## WHAT YOU ARE ASKED TO DO
Scale the records starting at the line that contains "The Legend of Zelda (187, 1281)" and ending at the line that contains "Политика обработки персональных", both included. Rewrite only those lines in full, requests included, with every coordinate in the answers multiplied by 0.2 and rounded to a whole number, halves rounded up.
* start RAW RECORDS *
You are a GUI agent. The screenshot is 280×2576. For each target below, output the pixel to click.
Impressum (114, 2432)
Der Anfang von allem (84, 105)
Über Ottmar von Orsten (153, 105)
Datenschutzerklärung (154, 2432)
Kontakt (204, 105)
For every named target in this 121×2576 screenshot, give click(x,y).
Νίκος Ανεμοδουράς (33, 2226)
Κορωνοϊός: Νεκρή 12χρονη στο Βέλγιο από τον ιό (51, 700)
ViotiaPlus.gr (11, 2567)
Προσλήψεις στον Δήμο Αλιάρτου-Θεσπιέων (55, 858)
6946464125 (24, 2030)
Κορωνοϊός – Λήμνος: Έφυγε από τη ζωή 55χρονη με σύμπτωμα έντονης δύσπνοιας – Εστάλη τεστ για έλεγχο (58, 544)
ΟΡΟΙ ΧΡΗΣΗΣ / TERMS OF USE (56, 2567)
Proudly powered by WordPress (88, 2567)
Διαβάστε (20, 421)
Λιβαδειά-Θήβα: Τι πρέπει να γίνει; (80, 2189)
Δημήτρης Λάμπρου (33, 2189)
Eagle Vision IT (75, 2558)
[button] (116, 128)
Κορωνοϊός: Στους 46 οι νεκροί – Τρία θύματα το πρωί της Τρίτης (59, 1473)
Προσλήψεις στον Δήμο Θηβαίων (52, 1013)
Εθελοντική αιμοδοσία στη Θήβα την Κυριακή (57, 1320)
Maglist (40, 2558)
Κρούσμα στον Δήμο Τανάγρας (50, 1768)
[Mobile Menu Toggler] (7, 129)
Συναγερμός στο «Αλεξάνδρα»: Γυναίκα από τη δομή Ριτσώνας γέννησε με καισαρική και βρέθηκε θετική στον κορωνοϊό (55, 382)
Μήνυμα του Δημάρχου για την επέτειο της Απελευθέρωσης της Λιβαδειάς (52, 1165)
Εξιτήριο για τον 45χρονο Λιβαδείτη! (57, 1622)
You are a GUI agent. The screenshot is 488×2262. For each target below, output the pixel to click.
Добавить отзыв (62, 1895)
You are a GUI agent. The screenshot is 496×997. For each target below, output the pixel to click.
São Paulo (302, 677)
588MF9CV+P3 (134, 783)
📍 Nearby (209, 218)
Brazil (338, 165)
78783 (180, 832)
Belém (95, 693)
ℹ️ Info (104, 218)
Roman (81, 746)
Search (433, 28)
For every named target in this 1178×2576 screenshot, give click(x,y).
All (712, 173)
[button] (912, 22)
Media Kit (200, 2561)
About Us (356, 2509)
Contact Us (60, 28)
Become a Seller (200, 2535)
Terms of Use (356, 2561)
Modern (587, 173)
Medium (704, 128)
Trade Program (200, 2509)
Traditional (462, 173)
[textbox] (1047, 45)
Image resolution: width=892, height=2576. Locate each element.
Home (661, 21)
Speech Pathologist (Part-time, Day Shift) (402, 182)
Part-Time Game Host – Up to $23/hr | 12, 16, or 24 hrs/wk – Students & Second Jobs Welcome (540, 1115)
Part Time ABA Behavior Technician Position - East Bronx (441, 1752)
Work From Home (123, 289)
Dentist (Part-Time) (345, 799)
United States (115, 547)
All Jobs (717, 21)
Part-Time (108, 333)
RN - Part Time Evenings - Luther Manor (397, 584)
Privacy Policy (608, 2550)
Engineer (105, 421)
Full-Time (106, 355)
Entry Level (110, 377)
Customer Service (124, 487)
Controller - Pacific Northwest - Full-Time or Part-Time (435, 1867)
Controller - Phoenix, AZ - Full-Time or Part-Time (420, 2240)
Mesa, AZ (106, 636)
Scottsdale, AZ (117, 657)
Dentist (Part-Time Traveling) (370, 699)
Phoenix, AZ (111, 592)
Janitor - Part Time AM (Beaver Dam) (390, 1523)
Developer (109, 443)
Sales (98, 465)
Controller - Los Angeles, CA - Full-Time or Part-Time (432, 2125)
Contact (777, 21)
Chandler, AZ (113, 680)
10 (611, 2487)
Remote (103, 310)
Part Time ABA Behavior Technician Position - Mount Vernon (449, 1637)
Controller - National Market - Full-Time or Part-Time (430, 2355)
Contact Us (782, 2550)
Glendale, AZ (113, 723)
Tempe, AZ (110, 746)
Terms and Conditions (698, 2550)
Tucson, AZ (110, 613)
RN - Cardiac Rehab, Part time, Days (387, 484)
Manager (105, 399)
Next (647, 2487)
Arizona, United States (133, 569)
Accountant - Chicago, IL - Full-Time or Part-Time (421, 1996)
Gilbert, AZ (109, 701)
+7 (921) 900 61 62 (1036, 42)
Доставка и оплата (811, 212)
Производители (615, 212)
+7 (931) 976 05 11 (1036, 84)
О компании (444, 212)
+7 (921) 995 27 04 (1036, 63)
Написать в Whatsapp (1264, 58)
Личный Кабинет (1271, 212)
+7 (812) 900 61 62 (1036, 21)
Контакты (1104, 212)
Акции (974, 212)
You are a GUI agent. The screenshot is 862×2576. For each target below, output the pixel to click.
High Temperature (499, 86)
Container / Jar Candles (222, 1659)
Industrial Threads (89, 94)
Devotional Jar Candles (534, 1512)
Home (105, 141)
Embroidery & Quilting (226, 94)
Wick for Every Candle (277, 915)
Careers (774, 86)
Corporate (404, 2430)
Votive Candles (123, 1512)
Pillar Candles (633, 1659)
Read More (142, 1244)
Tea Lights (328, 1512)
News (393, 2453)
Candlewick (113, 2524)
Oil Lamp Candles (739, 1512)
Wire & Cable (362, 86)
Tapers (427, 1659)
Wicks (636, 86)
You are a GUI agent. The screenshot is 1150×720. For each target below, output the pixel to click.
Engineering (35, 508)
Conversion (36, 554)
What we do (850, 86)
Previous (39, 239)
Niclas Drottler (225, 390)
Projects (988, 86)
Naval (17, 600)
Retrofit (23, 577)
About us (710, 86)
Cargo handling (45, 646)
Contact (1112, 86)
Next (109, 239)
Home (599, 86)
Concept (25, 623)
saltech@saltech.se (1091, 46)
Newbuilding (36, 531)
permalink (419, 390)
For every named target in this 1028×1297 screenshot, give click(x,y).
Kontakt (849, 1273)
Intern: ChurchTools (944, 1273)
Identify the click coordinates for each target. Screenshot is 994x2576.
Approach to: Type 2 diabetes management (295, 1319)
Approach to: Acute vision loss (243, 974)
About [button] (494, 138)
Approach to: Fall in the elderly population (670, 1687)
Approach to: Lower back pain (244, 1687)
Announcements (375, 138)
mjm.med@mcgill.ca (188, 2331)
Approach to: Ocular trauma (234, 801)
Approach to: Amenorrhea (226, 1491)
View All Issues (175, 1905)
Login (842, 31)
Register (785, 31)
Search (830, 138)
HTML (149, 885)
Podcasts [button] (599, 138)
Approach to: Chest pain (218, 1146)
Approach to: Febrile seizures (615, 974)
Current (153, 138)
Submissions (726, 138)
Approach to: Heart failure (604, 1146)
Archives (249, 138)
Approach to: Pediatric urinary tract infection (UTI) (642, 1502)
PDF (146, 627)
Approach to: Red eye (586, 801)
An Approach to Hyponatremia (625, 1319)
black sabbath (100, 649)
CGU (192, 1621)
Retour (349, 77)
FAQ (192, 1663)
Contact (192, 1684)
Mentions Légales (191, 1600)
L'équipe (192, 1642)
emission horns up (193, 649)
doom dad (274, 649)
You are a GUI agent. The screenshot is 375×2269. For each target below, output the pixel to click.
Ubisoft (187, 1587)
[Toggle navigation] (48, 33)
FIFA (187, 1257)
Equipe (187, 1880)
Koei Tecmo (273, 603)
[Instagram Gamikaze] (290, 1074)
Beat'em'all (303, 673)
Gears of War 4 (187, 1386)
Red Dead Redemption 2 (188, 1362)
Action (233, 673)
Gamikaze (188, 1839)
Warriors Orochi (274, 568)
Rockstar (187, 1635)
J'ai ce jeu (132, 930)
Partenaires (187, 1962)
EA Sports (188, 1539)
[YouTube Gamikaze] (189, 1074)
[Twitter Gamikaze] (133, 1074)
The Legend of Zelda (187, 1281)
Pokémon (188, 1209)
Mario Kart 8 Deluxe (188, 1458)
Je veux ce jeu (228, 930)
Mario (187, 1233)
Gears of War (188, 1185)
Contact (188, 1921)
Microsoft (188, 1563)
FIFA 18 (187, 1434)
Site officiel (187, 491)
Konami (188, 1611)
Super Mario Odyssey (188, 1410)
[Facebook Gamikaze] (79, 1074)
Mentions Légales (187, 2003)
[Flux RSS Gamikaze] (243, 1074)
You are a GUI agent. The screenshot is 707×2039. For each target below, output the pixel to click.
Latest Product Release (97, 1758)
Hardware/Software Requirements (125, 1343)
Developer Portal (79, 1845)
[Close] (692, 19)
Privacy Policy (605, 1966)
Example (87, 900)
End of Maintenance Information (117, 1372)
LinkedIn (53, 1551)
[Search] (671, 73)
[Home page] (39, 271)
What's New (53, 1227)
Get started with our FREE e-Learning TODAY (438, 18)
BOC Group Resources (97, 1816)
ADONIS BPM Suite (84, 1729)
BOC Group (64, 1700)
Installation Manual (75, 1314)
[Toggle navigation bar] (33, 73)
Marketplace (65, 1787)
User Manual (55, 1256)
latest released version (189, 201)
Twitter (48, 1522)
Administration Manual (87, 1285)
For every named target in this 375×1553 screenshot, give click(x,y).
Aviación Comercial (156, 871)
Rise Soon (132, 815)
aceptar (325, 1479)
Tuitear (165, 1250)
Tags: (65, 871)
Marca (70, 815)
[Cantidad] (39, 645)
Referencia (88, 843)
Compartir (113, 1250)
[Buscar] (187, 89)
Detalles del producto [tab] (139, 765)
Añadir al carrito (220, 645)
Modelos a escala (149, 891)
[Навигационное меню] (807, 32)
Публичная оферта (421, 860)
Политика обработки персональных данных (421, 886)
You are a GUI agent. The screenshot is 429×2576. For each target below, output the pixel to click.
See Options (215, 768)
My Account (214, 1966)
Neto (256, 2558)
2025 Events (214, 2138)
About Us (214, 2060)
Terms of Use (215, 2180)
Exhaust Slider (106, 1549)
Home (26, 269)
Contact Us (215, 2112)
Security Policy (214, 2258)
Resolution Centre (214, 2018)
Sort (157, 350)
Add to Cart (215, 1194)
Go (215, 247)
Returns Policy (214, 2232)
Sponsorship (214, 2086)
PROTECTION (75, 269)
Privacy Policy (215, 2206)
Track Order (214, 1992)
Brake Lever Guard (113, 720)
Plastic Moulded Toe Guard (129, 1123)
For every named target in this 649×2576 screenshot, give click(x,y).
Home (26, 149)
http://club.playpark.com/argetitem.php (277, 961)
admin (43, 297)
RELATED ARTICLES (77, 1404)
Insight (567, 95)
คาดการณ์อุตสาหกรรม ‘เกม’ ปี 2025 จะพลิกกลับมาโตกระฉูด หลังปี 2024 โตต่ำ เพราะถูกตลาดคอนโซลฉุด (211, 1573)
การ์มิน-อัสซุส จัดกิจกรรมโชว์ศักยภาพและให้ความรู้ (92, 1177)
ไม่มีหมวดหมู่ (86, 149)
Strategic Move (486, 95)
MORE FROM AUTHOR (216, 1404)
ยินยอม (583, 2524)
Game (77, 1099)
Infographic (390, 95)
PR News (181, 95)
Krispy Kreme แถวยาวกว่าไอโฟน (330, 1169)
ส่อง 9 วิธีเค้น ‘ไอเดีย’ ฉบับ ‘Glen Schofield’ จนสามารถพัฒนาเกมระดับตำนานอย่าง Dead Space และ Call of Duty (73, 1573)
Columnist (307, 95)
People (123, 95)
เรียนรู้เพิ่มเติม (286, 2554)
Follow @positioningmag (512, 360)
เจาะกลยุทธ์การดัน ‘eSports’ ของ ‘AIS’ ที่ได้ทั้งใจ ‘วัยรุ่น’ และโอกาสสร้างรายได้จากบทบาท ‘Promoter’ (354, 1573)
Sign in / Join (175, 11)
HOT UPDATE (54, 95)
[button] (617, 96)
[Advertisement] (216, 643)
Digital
* end RAW RECORDS *
## RESULT
The Legend of Zelda (37, 256)
Pokémon (38, 242)
Mario Kart 8 Deluxe (38, 292)
Je veux ce jeu (46, 186)
Mario (37, 247)
Gears of War (38, 237)
Contact (38, 384)
Microsoft (38, 313)
FIFA 18 (37, 287)
Site officiel (37, 98)
Konami (38, 322)
Super Mario Odyssey (38, 282)
[Facebook Gamikaze] (16, 215)
Mentions Légales (37, 401)
[Flux RSS Gamikaze] (49, 215)
You are a GUI agent. The screenshot is 707×2039. For each target below, output the pixel to click.
Latest Product Release (19, 352)
Hardware/Software Requirements (25, 269)
Developer Portal (16, 369)
[Close] (138, 4)
Privacy Policy (121, 393)
Example (17, 180)
End of Maintenance Information (23, 274)
LinkedIn (11, 310)
[Search] (134, 15)
[Home page] (8, 54)
What's New (11, 245)
Get started with our FREE e-Learning TODAY (88, 4)
BOC Group Resources (19, 363)
ADONIS BPM Suite (17, 346)
BOC Group (13, 340)
Installation Manual (15, 263)
[Toggle navigation bar] (7, 15)
Marketplace (13, 357)
User Manual (11, 251)
latest released version (38, 40)
Twitter (10, 304)
Administration Manual (17, 257)
For every named target in this 375×1553 screenshot, give click(x,y).
Aviación Comercial (31, 174)
Rise Soon (26, 163)
aceptar (65, 296)
Tuitear (33, 250)
Tags: (13, 174)
Marca (14, 163)
[Cantidad] (8, 129)
Referencia (18, 169)
Compartir (23, 250)
[Buscar] (37, 18)
Detalles del producto [tab] (28, 153)
Añadir al carrito (44, 129)
Modelos a escala (30, 178)
[Навигационное меню] (161, 6)
Публичная оферта (84, 172)
Политика обработки персональных данных (84, 177)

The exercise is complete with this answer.